* _Exercise prompt_: Your task is to output the data exactly as it stands.

* _Stored dataset items_:
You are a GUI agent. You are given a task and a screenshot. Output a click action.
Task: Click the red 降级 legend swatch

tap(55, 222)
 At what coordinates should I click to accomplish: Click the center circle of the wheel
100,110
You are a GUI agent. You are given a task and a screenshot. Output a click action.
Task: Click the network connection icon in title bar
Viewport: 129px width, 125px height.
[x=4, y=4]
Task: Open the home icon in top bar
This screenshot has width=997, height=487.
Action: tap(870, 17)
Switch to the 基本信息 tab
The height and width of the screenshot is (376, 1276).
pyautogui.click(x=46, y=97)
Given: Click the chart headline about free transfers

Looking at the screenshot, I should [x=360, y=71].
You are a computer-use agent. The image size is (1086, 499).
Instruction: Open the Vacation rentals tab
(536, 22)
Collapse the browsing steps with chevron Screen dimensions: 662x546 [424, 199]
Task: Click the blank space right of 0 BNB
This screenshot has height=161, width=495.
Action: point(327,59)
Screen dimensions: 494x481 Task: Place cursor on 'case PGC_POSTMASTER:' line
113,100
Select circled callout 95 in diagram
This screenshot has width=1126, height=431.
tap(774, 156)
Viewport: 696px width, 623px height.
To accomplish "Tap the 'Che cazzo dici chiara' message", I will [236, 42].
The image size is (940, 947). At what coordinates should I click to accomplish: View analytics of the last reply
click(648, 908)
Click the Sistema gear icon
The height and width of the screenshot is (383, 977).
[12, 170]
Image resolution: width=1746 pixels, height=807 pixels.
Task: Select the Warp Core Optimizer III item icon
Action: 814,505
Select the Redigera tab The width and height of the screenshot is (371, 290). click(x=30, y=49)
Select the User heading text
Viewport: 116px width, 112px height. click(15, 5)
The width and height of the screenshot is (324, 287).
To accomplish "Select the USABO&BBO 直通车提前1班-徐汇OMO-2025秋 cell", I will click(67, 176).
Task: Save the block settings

* _Task output_:
You are a GUI agent. You are given a task and a screenshot. Output a click action.
Task: Click the red 降级 legend swatch

tap(55, 222)
 At what coordinates should I click to accomplish: Click the center circle of the wheel
100,110
You are a GUI agent. You are given a task and a screenshot. Output a click action.
Task: Click the network connection icon in title bar
Viewport: 129px width, 125px height.
[x=4, y=4]
Task: Open the home icon in top bar
This screenshot has width=997, height=487.
Action: tap(870, 17)
Switch to the 基本信息 tab
The height and width of the screenshot is (376, 1276).
pyautogui.click(x=46, y=97)
Given: Click the chart headline about free transfers

Looking at the screenshot, I should [x=360, y=71].
You are a computer-use agent. The image size is (1086, 499).
Instruction: Open the Vacation rentals tab
(536, 22)
Collapse the browsing steps with chevron Screen dimensions: 662x546 [424, 199]
Task: Click the blank space right of 0 BNB
This screenshot has height=161, width=495.
Action: point(327,59)
Screen dimensions: 494x481 Task: Place cursor on 'case PGC_POSTMASTER:' line
113,100
Select circled callout 95 in diagram
This screenshot has width=1126, height=431.
tap(774, 156)
Viewport: 696px width, 623px height.
To accomplish "Tap the 'Che cazzo dici chiara' message", I will [236, 42].
The image size is (940, 947). At what coordinates should I click to accomplish: View analytics of the last reply
click(648, 908)
Click the Sistema gear icon
The height and width of the screenshot is (383, 977).
[12, 170]
Image resolution: width=1746 pixels, height=807 pixels.
Task: Select the Warp Core Optimizer III item icon
Action: 814,505
Select the Redigera tab The width and height of the screenshot is (371, 290). click(x=30, y=49)
Select the User heading text
Viewport: 116px width, 112px height. click(15, 5)
The width and height of the screenshot is (324, 287).
To accomplish "Select the USABO&BBO 直通车提前1班-徐汇OMO-2025秋 cell", I will click(67, 176).
Task: Save the block settings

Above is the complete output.